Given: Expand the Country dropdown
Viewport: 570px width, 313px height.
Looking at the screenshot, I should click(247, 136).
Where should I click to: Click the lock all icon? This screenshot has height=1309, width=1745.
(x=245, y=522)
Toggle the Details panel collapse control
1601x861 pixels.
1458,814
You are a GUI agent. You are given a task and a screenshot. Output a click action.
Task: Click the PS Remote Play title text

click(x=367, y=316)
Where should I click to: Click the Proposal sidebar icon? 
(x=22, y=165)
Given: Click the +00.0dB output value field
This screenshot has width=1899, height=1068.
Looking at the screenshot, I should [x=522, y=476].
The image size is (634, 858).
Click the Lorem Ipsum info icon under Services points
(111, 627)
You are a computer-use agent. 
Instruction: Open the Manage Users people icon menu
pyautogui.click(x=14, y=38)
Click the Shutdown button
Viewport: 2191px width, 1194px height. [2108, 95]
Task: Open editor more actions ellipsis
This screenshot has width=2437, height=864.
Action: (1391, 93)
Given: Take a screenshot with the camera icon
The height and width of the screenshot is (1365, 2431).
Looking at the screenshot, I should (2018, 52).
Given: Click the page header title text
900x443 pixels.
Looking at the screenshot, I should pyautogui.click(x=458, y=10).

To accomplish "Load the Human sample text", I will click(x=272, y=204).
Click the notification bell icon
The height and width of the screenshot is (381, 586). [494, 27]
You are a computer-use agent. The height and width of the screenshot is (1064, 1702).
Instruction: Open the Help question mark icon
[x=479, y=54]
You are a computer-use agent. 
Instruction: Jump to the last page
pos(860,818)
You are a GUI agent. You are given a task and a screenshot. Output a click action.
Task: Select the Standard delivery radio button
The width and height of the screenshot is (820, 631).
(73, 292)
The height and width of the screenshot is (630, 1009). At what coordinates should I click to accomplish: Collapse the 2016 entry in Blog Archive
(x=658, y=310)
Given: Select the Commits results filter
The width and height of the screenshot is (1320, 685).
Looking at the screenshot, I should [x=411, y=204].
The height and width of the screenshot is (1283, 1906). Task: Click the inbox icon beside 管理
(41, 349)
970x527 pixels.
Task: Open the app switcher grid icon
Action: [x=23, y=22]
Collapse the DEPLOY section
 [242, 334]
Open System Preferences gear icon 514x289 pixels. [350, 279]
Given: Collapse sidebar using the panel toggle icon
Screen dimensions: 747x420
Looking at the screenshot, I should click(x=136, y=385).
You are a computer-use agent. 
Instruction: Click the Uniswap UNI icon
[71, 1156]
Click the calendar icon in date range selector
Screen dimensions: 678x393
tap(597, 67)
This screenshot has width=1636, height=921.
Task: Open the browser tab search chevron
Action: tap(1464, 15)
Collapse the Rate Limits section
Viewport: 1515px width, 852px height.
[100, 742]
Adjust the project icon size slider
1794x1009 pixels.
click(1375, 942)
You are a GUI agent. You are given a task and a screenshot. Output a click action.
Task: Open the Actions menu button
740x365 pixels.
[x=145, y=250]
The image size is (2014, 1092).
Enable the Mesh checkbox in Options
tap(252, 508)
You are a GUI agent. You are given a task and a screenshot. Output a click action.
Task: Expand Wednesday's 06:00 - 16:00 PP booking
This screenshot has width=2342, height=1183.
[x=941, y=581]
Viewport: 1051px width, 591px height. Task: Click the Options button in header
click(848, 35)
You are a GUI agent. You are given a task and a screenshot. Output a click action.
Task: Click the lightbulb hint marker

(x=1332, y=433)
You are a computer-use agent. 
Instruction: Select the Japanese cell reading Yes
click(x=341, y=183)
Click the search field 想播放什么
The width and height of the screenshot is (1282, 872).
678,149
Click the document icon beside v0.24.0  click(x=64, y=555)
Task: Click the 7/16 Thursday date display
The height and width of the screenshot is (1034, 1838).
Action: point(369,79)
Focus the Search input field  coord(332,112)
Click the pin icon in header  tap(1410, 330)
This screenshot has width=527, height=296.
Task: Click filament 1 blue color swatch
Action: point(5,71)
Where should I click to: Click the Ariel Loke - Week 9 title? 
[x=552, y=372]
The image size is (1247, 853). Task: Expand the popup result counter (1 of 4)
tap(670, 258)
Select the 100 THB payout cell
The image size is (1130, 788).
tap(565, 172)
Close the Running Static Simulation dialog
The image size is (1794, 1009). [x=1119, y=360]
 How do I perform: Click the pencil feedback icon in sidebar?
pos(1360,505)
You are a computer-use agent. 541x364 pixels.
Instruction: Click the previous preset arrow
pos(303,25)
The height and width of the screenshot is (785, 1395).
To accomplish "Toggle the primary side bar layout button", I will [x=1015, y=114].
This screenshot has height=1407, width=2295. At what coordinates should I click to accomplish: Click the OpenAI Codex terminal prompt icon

WHAT IS REQUIRED: Retyping every line above exactly is all that is needed.

RESULT FOR THIS TASK:
Given: Expand the Country dropdown
Viewport: 570px width, 313px height.
Looking at the screenshot, I should click(247, 136).
Where should I click to: Click the lock all icon? This screenshot has height=1309, width=1745.
(x=245, y=522)
Toggle the Details panel collapse control
1601x861 pixels.
1458,814
You are a GUI agent. You are given a task and a screenshot. Output a click action.
Task: Click the PS Remote Play title text

click(x=367, y=316)
Where should I click to: Click the Proposal sidebar icon? 
(x=22, y=165)
Given: Click the +00.0dB output value field
This screenshot has width=1899, height=1068.
Looking at the screenshot, I should [x=522, y=476].
The image size is (634, 858).
Click the Lorem Ipsum info icon under Services points
(111, 627)
You are a computer-use agent. 
Instruction: Open the Manage Users people icon menu
pyautogui.click(x=14, y=38)
Click the Shutdown button
Viewport: 2191px width, 1194px height. [2108, 95]
Task: Open editor more actions ellipsis
This screenshot has width=2437, height=864.
Action: (1391, 93)
Given: Take a screenshot with the camera icon
The height and width of the screenshot is (1365, 2431).
Looking at the screenshot, I should (2018, 52).
Given: Click the page header title text
900x443 pixels.
Looking at the screenshot, I should pyautogui.click(x=458, y=10).

To accomplish "Load the Human sample text", I will click(x=272, y=204).
Click the notification bell icon
The height and width of the screenshot is (381, 586). [494, 27]
You are a computer-use agent. The height and width of the screenshot is (1064, 1702).
Instruction: Open the Help question mark icon
[x=479, y=54]
You are a computer-use agent. 
Instruction: Jump to the last page
pos(860,818)
You are a GUI agent. You are given a task and a screenshot. Output a click action.
Task: Select the Standard delivery radio button
The width and height of the screenshot is (820, 631).
(73, 292)
The height and width of the screenshot is (630, 1009). At what coordinates should I click to accomplish: Collapse the 2016 entry in Blog Archive
(x=658, y=310)
Given: Select the Commits results filter
The width and height of the screenshot is (1320, 685).
Looking at the screenshot, I should [x=411, y=204].
The height and width of the screenshot is (1283, 1906). Task: Click the inbox icon beside 管理
(41, 349)
970x527 pixels.
Task: Open the app switcher grid icon
Action: [x=23, y=22]
Collapse the DEPLOY section
 [242, 334]
Open System Preferences gear icon 514x289 pixels. [350, 279]
Given: Collapse sidebar using the panel toggle icon
Screen dimensions: 747x420
Looking at the screenshot, I should click(x=136, y=385).
You are a computer-use agent. 
Instruction: Click the Uniswap UNI icon
[71, 1156]
Click the calendar icon in date range selector
Screen dimensions: 678x393
tap(597, 67)
This screenshot has width=1636, height=921.
Task: Open the browser tab search chevron
Action: tap(1464, 15)
Collapse the Rate Limits section
Viewport: 1515px width, 852px height.
[100, 742]
Adjust the project icon size slider
1794x1009 pixels.
click(1375, 942)
You are a GUI agent. You are given a task and a screenshot. Output a click action.
Task: Open the Actions menu button
740x365 pixels.
[x=145, y=250]
The image size is (2014, 1092).
Enable the Mesh checkbox in Options
tap(252, 508)
You are a GUI agent. You are given a task and a screenshot. Output a click action.
Task: Expand Wednesday's 06:00 - 16:00 PP booking
This screenshot has width=2342, height=1183.
[x=941, y=581]
Viewport: 1051px width, 591px height. Task: Click the Options button in header
click(848, 35)
You are a GUI agent. You are given a task and a screenshot. Output a click action.
Task: Click the lightbulb hint marker

(x=1332, y=433)
You are a computer-use agent. 
Instruction: Select the Japanese cell reading Yes
click(x=341, y=183)
Click the search field 想播放什么
The width and height of the screenshot is (1282, 872).
678,149
Click the document icon beside v0.24.0  click(x=64, y=555)
Task: Click the 7/16 Thursday date display
The height and width of the screenshot is (1034, 1838).
Action: point(369,79)
Focus the Search input field  coord(332,112)
Click the pin icon in header  tap(1410, 330)
This screenshot has width=527, height=296.
Task: Click filament 1 blue color swatch
Action: point(5,71)
Where should I click to: Click the Ariel Loke - Week 9 title? 
[x=552, y=372]
The image size is (1247, 853). Task: Expand the popup result counter (1 of 4)
tap(670, 258)
Select the 100 THB payout cell
The image size is (1130, 788).
tap(565, 172)
Close the Running Static Simulation dialog
The image size is (1794, 1009). [x=1119, y=360]
 How do I perform: Click the pencil feedback icon in sidebar?
pos(1360,505)
You are a computer-use agent. 541x364 pixels.
Instruction: Click the previous preset arrow
pos(303,25)
The height and width of the screenshot is (785, 1395).
To accomplish "Toggle the primary side bar layout button", I will [x=1015, y=114].
This screenshot has height=1407, width=2295. At what coordinates should I click to accomplish: Click the OpenAI Codex terminal prompt icon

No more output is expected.